(YOUR OBJECTIVE): Could you say how many lines below contain the word "will"? Give the number with no other text.

(GIVEN RECORDS):
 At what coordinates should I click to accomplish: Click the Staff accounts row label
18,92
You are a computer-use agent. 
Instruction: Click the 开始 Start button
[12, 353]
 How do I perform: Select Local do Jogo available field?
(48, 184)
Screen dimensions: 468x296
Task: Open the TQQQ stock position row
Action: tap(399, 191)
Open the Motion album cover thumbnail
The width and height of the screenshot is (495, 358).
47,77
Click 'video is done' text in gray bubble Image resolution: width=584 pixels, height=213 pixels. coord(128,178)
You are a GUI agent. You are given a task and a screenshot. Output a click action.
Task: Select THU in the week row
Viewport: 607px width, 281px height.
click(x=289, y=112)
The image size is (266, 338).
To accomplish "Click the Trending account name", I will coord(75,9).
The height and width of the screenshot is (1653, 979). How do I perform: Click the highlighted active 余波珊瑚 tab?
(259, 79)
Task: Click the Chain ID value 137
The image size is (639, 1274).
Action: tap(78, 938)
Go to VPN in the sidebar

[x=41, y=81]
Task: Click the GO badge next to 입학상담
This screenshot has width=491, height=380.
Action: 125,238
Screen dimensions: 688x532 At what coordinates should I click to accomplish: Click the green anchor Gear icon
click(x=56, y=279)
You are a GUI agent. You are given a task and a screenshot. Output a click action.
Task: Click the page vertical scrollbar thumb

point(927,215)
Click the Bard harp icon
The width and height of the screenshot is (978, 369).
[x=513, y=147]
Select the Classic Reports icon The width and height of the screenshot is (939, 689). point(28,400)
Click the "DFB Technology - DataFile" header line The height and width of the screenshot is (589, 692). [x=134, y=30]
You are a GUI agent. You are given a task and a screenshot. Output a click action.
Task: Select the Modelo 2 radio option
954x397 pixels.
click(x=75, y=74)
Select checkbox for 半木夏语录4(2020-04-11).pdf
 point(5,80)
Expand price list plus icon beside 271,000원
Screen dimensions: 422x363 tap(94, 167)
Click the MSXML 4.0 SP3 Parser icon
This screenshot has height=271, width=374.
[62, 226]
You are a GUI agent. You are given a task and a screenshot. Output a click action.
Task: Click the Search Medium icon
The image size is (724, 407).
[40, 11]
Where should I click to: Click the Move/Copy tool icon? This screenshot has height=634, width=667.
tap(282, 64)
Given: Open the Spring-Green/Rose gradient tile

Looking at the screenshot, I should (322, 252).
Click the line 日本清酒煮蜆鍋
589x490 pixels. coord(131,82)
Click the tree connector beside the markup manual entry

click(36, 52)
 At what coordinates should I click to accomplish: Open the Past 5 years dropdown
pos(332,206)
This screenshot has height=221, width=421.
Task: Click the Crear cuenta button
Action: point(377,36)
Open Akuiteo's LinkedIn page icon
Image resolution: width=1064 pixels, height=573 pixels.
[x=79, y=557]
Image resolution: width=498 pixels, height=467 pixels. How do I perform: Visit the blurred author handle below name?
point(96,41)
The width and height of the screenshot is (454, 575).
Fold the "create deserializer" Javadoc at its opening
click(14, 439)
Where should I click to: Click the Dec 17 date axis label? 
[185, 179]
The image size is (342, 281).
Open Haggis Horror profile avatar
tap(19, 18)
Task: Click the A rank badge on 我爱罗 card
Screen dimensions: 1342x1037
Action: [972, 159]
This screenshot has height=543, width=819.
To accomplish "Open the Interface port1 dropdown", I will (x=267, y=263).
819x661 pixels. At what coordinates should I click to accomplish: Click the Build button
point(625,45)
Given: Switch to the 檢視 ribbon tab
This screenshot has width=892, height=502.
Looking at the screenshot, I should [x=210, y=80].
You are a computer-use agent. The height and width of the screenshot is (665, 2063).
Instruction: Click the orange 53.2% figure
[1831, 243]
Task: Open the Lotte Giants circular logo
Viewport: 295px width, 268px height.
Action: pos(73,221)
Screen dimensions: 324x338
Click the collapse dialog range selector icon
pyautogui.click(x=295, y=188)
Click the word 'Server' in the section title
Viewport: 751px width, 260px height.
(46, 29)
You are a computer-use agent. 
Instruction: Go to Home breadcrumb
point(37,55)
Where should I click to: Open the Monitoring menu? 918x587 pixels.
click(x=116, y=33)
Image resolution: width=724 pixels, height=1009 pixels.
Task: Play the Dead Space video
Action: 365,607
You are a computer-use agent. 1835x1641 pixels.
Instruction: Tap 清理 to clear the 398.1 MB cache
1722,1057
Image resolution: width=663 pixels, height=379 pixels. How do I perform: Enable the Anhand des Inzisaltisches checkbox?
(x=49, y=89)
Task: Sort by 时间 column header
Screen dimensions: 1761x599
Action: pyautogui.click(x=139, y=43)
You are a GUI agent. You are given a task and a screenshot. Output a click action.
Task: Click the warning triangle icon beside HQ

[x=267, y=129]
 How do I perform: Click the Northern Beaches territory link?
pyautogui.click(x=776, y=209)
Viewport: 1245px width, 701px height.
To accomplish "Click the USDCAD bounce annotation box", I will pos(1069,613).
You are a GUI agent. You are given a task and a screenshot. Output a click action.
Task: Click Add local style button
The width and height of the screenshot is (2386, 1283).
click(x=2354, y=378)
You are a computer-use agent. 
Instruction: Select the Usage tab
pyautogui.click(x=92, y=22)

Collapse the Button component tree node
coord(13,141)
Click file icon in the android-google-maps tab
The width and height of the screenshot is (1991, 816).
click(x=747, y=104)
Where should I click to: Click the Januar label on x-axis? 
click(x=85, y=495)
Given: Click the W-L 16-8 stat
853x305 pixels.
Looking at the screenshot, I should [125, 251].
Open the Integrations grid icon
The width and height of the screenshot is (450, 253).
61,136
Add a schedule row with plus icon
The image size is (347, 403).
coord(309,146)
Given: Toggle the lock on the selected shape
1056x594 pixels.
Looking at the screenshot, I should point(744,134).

(SOLUTION FOR THIS EXERCISE): 3